• [Extrait]
>>
Publié le 22/09/2010

Extrait du document

 

1.

Assurant le lien entre les XVIII° et XX° siècles, soit entre le « siècle des Philosophes «, qui aboutit à la Révolution de 1789, et la « modernité « de celui qui débute sous les tristes auspices de la « boucherie « de 1914-1918, le XIX° siècle littéraire joue un rôle fondamental – la littérature posant toujours à sa façon, autrement, les enjeux historiques, politiques, idéologiques plus généralement et surtout, d’une société donnée. L’incroyable variété, l’étonnante richesse littéraire de ce siècle en témoigne : les trois genres classiquement admis (roman, théâtre, poésie) sont simultanément à l’honneur (alors que le XVIII° boudait la poésie et ne s’intéressait guère au roman, leur préférant le théâtre et les essais, genres plus polémiques), honneur que leur rendra sans conteste la postérité. Le nombre des « classiques « de la littérature française – ceux, du moins, que le XX° siècle consacrera comme tels – atteint en effet probablement, à lui seul, celui qu’auront réuni les trois siècles précédents !

 

À noter pour le XIX° siècle : l’importance des « salons « (le XIX° prolongeant en cela l’esprit du XVIII°), véritables foyers d’inspiration, des « soirées « (les « mardis « de Mallarmé) ; l’importance et l’influence de la presse, des périodiques, dans laquelle publient, se font connaître et polémiquent les auteurs.

 

2.
<<
• [Données affichées]
>>
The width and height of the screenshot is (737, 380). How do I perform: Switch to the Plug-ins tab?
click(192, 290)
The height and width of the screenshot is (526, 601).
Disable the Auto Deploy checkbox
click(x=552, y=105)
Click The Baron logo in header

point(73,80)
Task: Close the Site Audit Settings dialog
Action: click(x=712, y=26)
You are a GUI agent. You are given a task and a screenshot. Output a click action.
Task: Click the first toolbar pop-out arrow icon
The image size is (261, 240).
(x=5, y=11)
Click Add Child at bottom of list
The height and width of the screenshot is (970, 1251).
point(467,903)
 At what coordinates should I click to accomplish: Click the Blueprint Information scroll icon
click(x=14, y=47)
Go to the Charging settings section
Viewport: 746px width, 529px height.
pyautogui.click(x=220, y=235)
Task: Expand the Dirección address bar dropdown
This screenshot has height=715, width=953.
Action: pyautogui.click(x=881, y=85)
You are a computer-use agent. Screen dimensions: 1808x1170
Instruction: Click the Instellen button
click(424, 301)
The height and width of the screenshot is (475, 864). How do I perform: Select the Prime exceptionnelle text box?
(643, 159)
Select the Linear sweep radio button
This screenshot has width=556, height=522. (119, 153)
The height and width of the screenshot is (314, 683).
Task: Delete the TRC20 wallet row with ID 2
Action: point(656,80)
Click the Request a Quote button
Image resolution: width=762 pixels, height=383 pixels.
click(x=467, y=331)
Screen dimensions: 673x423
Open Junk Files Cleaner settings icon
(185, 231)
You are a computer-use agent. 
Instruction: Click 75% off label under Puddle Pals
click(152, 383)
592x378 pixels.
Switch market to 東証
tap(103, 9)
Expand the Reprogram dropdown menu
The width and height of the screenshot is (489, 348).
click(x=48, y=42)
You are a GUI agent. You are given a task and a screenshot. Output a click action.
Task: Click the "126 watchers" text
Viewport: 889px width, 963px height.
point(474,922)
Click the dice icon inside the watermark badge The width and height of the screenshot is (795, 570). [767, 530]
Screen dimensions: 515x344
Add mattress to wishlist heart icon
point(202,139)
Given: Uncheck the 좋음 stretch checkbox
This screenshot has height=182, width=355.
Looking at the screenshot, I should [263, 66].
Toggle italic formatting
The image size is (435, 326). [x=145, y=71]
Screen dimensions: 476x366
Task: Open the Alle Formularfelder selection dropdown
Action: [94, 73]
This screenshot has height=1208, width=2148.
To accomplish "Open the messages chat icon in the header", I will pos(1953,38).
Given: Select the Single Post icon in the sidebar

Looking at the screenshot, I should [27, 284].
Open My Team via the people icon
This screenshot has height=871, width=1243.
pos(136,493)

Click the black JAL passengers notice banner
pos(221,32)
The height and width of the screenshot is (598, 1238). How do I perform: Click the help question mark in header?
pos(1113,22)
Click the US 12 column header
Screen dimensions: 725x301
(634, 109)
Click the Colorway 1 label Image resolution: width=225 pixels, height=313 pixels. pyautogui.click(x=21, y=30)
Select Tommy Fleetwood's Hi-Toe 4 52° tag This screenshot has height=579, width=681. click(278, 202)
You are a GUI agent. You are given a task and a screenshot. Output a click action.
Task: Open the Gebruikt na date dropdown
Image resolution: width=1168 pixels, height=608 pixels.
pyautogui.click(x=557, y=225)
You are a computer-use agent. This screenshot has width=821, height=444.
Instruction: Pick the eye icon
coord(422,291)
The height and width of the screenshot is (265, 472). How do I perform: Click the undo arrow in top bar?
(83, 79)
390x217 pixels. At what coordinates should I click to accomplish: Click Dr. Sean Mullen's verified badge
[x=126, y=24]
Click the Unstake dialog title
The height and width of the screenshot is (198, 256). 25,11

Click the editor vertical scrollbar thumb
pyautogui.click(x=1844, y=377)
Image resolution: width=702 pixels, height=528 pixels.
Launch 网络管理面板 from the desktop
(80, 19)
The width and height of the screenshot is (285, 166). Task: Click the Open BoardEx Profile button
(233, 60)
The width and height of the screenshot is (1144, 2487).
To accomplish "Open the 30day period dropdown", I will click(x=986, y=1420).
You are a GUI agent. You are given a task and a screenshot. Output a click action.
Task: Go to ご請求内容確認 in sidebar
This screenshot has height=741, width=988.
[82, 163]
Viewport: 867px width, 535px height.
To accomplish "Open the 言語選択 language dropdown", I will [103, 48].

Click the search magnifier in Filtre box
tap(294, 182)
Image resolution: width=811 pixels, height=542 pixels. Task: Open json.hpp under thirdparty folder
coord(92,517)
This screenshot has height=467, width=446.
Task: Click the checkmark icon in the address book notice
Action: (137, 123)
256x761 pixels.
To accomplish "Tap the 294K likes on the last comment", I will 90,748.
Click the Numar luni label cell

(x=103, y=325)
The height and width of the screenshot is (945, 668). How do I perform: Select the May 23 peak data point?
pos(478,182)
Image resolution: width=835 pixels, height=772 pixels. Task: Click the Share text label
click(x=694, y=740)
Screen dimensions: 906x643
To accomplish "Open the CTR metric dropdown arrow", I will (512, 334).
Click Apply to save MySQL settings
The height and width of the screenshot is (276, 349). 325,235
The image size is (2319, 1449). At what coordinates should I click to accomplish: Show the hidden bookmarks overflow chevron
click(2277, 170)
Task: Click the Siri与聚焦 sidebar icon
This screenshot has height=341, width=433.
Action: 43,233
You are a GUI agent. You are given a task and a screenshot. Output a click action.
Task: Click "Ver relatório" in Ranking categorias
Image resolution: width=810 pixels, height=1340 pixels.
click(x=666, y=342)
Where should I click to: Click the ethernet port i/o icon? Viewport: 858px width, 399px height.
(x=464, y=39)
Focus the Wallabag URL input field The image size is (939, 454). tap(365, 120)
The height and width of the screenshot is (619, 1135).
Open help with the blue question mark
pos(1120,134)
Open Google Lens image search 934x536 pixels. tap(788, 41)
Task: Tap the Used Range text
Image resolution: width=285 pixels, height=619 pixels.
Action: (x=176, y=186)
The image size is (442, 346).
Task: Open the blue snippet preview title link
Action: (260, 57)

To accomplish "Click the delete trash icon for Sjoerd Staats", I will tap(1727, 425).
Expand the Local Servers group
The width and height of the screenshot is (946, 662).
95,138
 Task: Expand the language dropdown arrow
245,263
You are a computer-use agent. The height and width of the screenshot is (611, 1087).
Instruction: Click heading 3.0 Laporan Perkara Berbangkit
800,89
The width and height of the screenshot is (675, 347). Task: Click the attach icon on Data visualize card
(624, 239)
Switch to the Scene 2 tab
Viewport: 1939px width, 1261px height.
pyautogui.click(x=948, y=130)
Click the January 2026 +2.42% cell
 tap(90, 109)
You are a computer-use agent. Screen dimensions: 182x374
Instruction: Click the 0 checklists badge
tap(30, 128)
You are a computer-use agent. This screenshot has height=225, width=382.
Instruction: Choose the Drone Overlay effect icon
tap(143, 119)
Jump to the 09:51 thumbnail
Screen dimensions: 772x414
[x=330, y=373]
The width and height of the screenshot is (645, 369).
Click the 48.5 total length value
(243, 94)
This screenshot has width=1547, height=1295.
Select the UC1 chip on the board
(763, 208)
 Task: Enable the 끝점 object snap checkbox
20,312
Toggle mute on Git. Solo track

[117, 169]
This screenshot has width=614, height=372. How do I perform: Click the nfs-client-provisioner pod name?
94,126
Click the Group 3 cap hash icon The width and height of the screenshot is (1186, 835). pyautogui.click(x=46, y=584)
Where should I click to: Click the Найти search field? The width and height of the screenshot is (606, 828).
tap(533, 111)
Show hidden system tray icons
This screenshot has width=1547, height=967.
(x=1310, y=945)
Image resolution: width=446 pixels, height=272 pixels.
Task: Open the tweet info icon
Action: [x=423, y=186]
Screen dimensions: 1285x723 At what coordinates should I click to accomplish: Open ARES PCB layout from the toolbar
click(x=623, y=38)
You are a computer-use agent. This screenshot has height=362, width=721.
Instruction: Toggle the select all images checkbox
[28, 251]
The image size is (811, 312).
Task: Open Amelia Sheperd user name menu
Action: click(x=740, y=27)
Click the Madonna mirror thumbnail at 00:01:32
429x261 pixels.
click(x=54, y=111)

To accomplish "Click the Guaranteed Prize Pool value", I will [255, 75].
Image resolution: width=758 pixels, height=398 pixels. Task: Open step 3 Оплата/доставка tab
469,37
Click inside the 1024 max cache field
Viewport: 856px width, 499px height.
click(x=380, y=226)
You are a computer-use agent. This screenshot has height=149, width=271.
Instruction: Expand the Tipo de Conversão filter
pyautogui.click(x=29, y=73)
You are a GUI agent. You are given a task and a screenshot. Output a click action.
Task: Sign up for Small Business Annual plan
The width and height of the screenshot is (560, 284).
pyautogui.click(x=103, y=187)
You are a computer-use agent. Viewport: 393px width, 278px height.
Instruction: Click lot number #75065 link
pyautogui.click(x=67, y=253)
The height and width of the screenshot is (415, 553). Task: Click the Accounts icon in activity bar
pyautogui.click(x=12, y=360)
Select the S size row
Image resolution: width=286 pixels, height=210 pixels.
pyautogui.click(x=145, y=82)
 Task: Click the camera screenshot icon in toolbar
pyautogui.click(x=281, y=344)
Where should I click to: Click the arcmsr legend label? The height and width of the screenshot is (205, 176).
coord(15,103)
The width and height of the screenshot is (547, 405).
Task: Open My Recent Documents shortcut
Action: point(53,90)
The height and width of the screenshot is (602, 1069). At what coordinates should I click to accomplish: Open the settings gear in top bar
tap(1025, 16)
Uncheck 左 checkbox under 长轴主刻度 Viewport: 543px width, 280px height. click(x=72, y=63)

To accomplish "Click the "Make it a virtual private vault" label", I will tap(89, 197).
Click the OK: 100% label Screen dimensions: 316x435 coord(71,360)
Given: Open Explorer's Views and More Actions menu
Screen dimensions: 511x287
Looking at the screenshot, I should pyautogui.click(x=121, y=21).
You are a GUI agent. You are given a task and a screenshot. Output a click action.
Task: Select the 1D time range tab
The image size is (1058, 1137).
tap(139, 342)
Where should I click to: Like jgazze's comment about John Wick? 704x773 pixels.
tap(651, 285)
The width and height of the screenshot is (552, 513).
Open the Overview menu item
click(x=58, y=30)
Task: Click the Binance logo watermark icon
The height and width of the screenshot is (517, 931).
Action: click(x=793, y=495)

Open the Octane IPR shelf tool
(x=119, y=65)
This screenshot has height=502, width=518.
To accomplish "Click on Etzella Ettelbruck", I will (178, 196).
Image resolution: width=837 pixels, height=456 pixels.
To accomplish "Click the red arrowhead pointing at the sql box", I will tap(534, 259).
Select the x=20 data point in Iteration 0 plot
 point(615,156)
<<
• [Exercices]
A. Selon l'extrait sur le XIX° siècle littéraire, quels genres le XVIII° siècle préférait-il à la poésie et au roman ?
B. Donnez la suite de l'extrait sur le XIX° siècle littéraire.

• [Réponses par exercice]
A. Le théâtre et les essais, genres plus polémiques.

B.
Il est souvent hardi, et toujours réducteur, de proposer des « périodes « en littérature – la chose littéraire ne se réduisant jamais aux cadres imposés a posteriori par la critique, qu’ils soient idéologiques (le mouvement, souvent confus, des idées ne prenant, la plupart du temps, conscience de lui que dans l’après-coup, la pensée d’une époque ne se détachant clairement sur un fond mouvementé que pour la ou les générations d’après : c’est pour nous que Baudelaire est le premier poète de la « modernité «) ; ou simplement relatifs à la datation des « mouvements «, constitués ou non en « écoles «, rassemblés ou non autour d’une figure maîtresse, conscients ou non d’eux-mêmes.

Cependant, face à l’extraordinaire production littéraire du siècle, il nous faut bien glaner quelques repères… tout en gardant à l’esprit la relativité de leur efficace, un siècle ne se « découpant « jamais ainsi, aussi abruptement :

 

* 1) Le préromantisme 1801-1824

Ces « bornes « nous montrent déjà la relativité de la datation. On peut en effet faire remonter ce que l’on appelle le « préromantisme « à Rousseau, c’est-à-dire à la production du dernier tiers du XVIII° siècle (Confessions, Rêveries…).

Histoire : 1801, le Concordat ; 1804, sacre de Napoléon ; 1815, Waterloo ; 1815-1824, règne de Louis XVIII.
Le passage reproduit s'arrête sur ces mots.